◆ **What to produce**
Could you write out the opening lines of the data, word for word, stopping after the line that contains "Task: Click the посекундная value text"?

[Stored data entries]

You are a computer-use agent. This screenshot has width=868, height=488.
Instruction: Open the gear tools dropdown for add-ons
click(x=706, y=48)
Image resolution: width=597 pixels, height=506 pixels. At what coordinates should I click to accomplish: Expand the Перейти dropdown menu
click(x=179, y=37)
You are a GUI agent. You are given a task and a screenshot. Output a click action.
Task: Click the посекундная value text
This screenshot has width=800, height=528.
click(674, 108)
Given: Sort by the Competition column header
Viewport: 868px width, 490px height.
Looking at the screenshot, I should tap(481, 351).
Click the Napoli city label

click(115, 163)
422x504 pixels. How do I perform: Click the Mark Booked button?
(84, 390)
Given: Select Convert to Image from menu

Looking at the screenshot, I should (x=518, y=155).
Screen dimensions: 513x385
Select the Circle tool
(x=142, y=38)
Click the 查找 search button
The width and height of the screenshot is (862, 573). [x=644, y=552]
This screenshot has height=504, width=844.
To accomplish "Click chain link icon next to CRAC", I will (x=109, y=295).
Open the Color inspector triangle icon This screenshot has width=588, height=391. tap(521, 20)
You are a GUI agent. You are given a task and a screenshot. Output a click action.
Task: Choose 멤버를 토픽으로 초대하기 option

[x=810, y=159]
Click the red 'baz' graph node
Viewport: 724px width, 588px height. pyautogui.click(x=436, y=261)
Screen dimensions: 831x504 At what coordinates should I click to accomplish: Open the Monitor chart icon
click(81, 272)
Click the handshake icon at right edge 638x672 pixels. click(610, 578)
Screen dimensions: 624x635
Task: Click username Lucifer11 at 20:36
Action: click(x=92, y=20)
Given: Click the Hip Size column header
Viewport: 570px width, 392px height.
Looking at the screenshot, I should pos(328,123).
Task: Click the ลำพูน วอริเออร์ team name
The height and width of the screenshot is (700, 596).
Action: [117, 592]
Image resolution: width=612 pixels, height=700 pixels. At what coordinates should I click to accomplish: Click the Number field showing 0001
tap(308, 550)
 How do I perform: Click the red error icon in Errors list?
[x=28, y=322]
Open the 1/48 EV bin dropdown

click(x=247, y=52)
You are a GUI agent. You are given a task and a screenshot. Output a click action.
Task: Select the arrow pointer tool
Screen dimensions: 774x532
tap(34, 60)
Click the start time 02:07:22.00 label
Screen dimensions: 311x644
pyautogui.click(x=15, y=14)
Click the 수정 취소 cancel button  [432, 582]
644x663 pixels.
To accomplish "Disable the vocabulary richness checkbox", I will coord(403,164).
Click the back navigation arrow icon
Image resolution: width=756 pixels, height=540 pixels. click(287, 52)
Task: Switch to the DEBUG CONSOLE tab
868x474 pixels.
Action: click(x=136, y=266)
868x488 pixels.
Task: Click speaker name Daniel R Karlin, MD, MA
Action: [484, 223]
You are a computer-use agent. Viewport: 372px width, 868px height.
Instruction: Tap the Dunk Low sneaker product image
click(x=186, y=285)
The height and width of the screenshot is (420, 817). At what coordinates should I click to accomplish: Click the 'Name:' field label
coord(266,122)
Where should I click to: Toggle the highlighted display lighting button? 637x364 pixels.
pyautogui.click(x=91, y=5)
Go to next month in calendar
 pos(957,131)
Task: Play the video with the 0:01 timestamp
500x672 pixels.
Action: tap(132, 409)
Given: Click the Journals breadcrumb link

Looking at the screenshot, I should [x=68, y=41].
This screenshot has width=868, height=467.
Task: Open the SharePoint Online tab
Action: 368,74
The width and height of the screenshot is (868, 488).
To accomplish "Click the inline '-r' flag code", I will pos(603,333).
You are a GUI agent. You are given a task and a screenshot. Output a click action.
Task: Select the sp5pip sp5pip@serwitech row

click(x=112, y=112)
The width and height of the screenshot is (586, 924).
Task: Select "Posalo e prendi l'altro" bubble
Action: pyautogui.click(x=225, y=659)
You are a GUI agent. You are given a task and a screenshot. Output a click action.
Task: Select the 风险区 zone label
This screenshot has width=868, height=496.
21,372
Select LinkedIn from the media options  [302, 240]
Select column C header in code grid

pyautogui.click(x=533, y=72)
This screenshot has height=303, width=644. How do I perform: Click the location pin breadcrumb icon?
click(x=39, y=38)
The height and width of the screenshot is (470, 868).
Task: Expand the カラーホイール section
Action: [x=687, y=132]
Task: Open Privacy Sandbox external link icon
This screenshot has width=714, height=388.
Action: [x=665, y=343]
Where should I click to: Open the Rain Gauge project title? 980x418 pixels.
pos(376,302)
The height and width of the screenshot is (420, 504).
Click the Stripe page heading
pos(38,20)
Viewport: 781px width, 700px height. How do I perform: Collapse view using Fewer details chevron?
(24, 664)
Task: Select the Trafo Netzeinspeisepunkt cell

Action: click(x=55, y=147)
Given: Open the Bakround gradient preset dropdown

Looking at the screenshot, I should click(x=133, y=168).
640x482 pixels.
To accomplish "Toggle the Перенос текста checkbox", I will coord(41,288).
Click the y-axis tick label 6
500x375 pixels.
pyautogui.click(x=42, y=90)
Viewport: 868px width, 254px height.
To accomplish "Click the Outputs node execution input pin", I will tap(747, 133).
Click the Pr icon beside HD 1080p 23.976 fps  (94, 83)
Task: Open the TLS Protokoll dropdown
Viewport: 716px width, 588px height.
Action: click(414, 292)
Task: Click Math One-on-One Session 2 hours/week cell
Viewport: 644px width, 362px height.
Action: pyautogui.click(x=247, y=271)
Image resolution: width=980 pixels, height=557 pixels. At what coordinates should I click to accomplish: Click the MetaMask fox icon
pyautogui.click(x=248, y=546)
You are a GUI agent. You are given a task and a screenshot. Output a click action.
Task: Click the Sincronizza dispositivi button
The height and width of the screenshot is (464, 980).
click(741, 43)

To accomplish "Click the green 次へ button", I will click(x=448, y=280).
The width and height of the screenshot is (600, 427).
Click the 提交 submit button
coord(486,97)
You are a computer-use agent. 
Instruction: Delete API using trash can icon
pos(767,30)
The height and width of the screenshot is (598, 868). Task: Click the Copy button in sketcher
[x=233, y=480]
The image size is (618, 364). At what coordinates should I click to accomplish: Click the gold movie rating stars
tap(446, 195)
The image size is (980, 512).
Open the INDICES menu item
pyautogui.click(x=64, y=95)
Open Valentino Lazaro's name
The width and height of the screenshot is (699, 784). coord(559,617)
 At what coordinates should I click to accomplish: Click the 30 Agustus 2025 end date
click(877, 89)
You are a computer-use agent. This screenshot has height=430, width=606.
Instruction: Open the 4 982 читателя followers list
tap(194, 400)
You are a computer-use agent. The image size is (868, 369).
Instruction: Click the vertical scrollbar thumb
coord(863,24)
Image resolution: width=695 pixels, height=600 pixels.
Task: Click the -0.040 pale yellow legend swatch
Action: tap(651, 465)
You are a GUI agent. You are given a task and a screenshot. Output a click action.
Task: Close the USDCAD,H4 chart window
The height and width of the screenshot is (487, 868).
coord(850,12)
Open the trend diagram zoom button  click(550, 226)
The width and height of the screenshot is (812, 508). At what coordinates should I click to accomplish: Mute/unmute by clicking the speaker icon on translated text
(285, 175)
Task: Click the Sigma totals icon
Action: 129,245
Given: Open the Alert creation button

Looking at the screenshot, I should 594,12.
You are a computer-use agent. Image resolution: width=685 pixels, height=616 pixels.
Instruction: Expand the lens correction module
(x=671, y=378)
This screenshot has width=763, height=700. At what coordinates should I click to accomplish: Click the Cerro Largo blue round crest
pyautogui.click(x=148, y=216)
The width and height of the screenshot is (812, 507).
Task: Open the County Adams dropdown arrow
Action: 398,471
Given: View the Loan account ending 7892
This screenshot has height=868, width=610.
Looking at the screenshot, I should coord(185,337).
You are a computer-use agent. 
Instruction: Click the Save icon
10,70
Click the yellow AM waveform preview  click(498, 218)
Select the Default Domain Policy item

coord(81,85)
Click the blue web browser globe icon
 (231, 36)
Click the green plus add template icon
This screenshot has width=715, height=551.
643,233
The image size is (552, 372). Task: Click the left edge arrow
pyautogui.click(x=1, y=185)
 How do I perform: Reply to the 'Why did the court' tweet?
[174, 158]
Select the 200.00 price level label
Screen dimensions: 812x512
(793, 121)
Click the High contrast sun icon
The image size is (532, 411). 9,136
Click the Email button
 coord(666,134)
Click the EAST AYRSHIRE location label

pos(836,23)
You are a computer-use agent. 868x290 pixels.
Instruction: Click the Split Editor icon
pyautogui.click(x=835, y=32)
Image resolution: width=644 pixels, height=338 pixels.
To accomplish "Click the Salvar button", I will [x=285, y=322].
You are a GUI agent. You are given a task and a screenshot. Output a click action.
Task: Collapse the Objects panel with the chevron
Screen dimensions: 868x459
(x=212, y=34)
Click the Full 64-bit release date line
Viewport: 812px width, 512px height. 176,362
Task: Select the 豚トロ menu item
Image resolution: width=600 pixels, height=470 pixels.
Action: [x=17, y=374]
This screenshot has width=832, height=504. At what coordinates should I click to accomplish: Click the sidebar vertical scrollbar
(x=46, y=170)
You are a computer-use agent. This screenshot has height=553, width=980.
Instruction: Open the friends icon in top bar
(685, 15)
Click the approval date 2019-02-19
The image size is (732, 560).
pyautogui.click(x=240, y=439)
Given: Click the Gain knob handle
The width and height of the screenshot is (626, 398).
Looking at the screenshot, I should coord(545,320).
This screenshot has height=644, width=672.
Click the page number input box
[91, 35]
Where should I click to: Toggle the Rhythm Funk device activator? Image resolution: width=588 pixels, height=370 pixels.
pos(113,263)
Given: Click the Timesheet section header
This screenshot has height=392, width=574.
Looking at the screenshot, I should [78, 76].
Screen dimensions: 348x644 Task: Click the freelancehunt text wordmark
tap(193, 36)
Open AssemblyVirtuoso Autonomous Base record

◆ **Answer to the exercise**
You are a computer-use agent. This screenshot has width=868, height=488.
Instruction: Open the gear tools dropdown for add-ons
click(x=706, y=48)
Image resolution: width=597 pixels, height=506 pixels. At what coordinates should I click to accomplish: Expand the Перейти dropdown menu
click(x=179, y=37)
You are a GUI agent. You are given a task and a screenshot. Output a click action.
Task: Click the посекундная value text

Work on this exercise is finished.